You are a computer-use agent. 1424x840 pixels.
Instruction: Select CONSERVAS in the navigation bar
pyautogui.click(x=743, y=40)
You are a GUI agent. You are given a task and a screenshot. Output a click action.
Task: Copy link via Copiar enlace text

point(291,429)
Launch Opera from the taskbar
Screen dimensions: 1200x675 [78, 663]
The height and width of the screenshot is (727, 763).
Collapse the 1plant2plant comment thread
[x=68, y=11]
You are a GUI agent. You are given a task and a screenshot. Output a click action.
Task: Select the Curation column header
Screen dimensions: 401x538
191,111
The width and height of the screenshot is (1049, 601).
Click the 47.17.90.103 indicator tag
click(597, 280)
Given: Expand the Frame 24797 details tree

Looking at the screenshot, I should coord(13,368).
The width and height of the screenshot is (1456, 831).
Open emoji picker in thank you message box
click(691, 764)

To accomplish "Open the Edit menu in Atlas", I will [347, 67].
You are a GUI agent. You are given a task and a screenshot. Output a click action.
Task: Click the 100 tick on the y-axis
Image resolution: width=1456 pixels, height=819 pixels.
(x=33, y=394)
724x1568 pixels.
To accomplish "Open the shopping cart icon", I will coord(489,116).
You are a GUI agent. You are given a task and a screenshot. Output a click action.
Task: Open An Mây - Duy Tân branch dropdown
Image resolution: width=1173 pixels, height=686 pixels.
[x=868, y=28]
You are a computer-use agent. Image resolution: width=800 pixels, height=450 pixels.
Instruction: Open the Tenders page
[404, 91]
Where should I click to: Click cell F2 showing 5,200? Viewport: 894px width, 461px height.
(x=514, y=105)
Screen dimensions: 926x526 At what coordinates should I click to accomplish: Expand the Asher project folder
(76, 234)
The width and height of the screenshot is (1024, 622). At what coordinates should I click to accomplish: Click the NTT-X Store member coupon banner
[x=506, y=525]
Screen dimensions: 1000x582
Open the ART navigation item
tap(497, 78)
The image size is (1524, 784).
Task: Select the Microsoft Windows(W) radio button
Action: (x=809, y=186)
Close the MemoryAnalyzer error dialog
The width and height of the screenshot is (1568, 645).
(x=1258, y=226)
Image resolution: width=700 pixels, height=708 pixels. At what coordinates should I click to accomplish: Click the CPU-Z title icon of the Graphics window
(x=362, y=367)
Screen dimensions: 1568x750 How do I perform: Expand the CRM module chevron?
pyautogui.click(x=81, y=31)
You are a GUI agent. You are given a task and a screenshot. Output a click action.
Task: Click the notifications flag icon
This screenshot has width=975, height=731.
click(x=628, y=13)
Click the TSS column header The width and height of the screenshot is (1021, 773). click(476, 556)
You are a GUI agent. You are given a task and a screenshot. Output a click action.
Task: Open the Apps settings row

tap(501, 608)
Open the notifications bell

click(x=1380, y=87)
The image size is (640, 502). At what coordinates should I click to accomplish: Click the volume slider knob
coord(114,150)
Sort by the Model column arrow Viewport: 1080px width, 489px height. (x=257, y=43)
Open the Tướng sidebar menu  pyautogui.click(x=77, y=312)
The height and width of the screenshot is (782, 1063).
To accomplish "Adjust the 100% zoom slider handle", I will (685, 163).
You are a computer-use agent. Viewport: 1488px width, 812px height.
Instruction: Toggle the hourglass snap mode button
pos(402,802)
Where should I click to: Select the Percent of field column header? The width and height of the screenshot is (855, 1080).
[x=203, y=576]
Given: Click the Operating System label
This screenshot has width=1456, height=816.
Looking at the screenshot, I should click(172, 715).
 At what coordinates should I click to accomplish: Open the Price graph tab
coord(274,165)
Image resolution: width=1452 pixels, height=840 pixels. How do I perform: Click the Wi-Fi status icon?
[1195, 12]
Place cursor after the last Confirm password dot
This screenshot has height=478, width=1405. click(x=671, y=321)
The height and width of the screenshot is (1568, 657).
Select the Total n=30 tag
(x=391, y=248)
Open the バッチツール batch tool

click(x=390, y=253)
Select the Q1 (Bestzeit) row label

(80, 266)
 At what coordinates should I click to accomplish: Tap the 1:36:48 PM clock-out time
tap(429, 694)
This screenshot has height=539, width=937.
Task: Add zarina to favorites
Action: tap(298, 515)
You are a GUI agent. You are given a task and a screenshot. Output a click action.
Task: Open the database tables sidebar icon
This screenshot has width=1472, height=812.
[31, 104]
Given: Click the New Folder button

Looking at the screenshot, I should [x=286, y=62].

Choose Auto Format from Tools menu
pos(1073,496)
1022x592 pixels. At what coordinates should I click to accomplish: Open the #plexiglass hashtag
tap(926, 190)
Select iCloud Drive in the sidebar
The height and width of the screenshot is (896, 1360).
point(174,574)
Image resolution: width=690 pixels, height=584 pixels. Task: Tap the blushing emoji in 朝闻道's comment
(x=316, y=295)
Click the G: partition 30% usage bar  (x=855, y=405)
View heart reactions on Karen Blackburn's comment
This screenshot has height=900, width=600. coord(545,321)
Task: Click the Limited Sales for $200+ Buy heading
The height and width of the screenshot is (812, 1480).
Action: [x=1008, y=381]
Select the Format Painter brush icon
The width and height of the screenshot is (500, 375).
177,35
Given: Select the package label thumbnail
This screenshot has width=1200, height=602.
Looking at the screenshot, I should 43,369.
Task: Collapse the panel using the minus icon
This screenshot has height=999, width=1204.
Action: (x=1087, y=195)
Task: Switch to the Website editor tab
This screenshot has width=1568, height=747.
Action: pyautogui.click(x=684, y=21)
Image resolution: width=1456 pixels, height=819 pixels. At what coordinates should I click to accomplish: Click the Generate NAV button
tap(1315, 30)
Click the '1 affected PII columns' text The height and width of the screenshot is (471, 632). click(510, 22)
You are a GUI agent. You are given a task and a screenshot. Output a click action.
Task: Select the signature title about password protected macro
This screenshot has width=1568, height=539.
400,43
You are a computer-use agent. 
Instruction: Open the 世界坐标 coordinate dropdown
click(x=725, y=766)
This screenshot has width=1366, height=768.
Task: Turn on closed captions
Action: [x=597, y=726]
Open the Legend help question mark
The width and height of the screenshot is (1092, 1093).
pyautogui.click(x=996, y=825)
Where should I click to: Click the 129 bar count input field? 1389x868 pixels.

## EXERCISE
Copy the items above verbatim, starting at the line containing "At what coordinates should I click to accomplish: Open the Price" and ending after the line containing "This screenshot has height=478, width=1405.".

## OUTPUT
 At what coordinates should I click to accomplish: Open the Price graph tab
coord(274,165)
Image resolution: width=1452 pixels, height=840 pixels. How do I perform: Click the Wi-Fi status icon?
[1195, 12]
Place cursor after the last Confirm password dot
This screenshot has height=478, width=1405. click(x=671, y=321)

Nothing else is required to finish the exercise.